After that it starts it's own WiFi network and has a built-in Wireshark & OpenVPN servers. Wireshark has two configs though...one for accessing from your local network and another for accessing remotely from the external web. The 'global' config doesn't work locally, at least for me.

Then came my choice of Execution and Consensus clients: I went with Besu and Nimbus. I like Nimbus as a fan of Status writ large, and Besu is a minority execution client that needs more node runners (like myself).

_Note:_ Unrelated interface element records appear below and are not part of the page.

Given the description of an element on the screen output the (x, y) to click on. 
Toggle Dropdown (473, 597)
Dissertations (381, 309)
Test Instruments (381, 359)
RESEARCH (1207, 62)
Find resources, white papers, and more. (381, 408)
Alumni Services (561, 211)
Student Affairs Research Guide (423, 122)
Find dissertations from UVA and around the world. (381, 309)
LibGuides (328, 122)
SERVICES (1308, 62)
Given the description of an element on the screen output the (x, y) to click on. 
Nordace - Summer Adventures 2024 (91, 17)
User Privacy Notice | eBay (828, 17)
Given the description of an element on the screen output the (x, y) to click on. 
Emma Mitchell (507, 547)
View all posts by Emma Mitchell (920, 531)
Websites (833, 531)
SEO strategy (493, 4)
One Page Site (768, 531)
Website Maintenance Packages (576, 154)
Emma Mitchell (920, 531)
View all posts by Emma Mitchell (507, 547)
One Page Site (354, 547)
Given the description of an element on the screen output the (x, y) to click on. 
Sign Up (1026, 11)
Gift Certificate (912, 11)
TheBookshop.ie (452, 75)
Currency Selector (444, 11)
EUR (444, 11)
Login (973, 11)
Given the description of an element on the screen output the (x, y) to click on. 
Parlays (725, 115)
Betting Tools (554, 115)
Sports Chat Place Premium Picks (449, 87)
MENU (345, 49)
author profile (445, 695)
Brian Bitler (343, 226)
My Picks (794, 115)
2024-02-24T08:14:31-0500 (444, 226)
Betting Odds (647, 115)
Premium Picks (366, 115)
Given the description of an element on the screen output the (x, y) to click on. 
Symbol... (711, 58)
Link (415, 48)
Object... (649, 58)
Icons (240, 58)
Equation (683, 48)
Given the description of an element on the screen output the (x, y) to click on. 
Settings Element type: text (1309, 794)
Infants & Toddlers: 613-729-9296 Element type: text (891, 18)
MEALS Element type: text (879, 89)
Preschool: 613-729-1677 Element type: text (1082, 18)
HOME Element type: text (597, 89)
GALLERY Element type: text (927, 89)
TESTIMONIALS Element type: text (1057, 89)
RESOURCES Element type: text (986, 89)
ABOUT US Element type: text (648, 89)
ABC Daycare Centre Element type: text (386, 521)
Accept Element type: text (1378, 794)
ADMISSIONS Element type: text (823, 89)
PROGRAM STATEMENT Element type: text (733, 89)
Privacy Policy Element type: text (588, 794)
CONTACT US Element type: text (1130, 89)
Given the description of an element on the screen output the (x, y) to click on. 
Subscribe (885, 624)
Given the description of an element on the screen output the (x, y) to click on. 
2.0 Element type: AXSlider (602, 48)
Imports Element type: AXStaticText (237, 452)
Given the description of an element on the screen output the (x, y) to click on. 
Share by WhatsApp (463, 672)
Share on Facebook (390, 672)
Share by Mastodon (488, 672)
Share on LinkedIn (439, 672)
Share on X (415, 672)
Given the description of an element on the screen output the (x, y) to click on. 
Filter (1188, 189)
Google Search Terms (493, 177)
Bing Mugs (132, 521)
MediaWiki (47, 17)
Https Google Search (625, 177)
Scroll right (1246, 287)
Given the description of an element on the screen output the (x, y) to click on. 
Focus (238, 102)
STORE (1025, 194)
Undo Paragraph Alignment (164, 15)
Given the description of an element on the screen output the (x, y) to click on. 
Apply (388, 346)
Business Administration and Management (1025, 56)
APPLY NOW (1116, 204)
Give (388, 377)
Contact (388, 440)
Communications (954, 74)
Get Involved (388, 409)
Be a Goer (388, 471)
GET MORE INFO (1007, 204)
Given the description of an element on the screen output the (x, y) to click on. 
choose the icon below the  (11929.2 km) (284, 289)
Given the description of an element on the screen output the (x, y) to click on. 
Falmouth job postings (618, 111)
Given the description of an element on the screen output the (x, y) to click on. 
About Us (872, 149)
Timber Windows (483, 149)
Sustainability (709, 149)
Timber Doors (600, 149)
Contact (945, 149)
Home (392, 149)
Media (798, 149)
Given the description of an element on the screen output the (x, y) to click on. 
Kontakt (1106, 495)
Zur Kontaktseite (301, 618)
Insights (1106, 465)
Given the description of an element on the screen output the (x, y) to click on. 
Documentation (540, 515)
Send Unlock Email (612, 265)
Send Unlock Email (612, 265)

Syncing Besu from genesis...I tried waiting for 7 days and still couldn't catch up, I think if I just left it alone it would have caught up, but I kept getting some warnings about 'Archive rolling failed' on some blockheader and thrashing the merkel tree is no joke. Here's an excellent post from Peter of GETH fame explaining why this is the case for everyone. It's actually linked as a help tooltip within DAppnode, so clearly I'm in the same boat.

All that being said, I gave up trying to proverbially "pull myself up by my own bootstraps" and tried Besu's new (beta) Checkpoint sync (not to be confused with Snap sync, which is what I was trying before)...and it had me up and running in 24 hours.

I then one click installed Rocketpool, enabled the Web3Signer "Staking Brain" and now I await the validator entry queue...

Finally, normal Comcast Xfinity home internet wasn't going to cut it. I either had to go with Xfinity Business ($60/month for 50 Mbps down/15 up) or Xfinity Prepaid ($45/month for 50 Mbps down/10 up). Talking to a sales rep and trying to convince them to let me bring my own equipment didn't seem appealing, and I had used Xfinity Prepaid before (until I switched over to postpaid during Covid WFH in order to expense my internet bills with my company). The only downside of Xfinity Prepaid, in my view, is that there is a dropout for a couple of minutes every 30 days when the prepaid plan expires/rolls over. Given that Xfinity isn't that reliable anyway, I can use the money I'm saving and invest in some sort of cheap cellular backup.

All in all, what did I learn?

I love MiniPCs now, incredible product. DAppnode is awesome, I'd participate in their validator rewards smoothing pool (which also supports them w/ 7% fees), but Rocketpool already has a default smoothing pool. Running a node is fun! Hopefully, Sonic.net deploys some of that 10Gb fiber in my area one day and I'll run nodes for Hopr & Waku/Status as well!